In uncertain times, and at times where there are significant changes affecting us all (such as Brexit), parties may look to escape their contractual obligations by reason of the contract becoming frustrated.
What is Frustration?
A contract may be discharged on the ground of frustration when something occurs after the formation of the contract which renders it physically or commercially impossible to fulfil the contract, or transforms the obligation to perform into a radically different obligation from that undertaken at the moment of entry into the contract.
The Test for Frustration
The courts have, over the years, applied differing tests when it comes to frustration. This has ultimately led us to an approach which seeks to take account of all the facts and circumstances of each case when deciding whether a contract has been frustrated, rather than developing a single test for frustration.
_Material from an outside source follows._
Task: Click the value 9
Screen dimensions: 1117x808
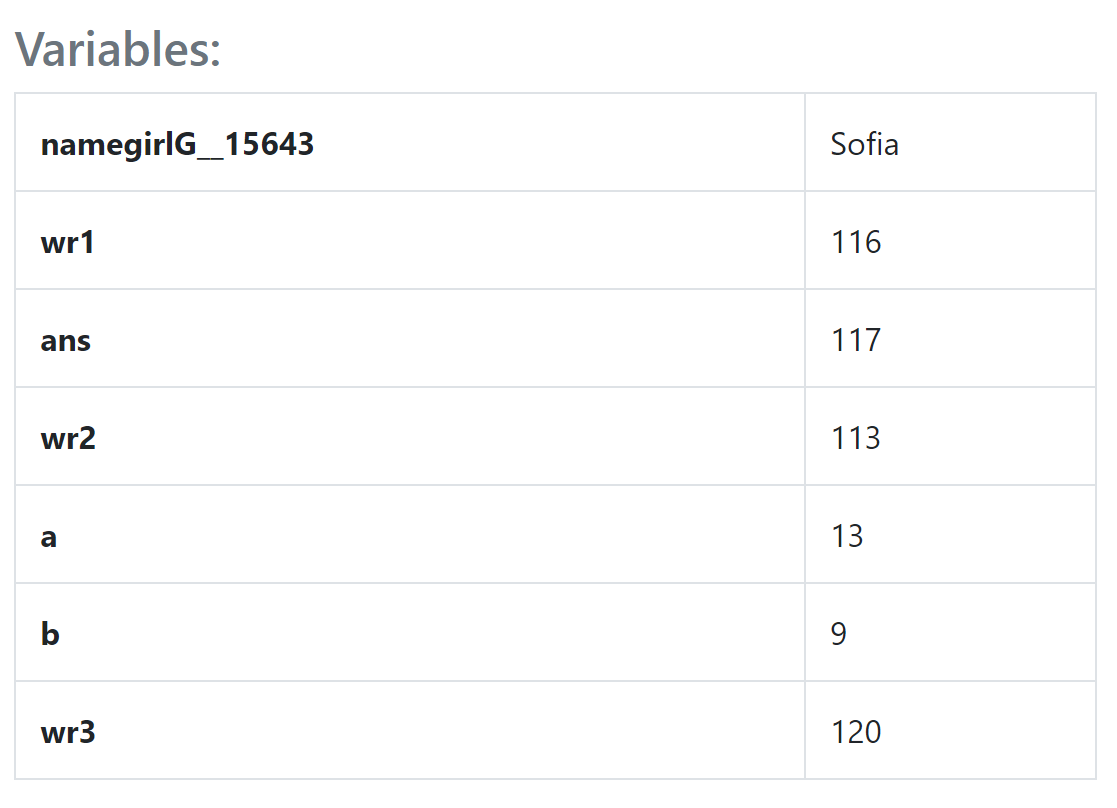Action: point(838,634)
That said, generally speaking a frustrating event is an event which:
- Occurs after the contract as been formed;
- Is so fundamental that it goes to the very root of the contract and was entirely beyond anything contemplated by the parties when they entered the contract;
- Is not due to any fault of either party; and
- Makes further performance impossible, illegal or turns it into something which was radically different what was agreed by the parties at the time of the contract.
The doctrine of frustration has been around since the 1800s, so there is no shortage of case law to look at. Some examples of events leading to frustration are:
- Destruction by fire of the thing that the contract relates to (Taylor v Caldwell 1863)
- Change in law making the performance of the contract illegal (Denny Mott & Dickson Ltd v James B Fraser & Co Ltd 1944)
Brexit as a frustrating event
As we have seen above, a frustrating event must be beyond what was contemplated by the parties at the time of the contract. Ultimately, this means that the more recent the contract, the less likely Brexit might be a frustrating event. This is because, as time goes on, it is becoming more obvious that there will be disruption, even though such disruption is not yet known in full.
However, where parties have entered contracts before Brexit was foreseeable and can show a common purpose to their contract that specifically depended on the UK remaining in the EU for example, the courts may well look at this differently.
That said, whether the courts will allow the scope of the doctrine of frustration to extend to cover a significant political event, such as Brexit, remains to be seen.
In Canary Wharf v. European Medicines Agency , the court held that a 25-year lease was not frustrated because the EMA had to relocate its HQ to another EU member state on account of Brexit. Ultimately, the court felt that, just because the EMA had to move, it did not mean that performance of their obligations had become impossible.
This serves as a good reminder of how difficult it is to prove frustration and, unless there is some form of illegality or genuine block to performance, Brexit may not be seen as a frustrating event.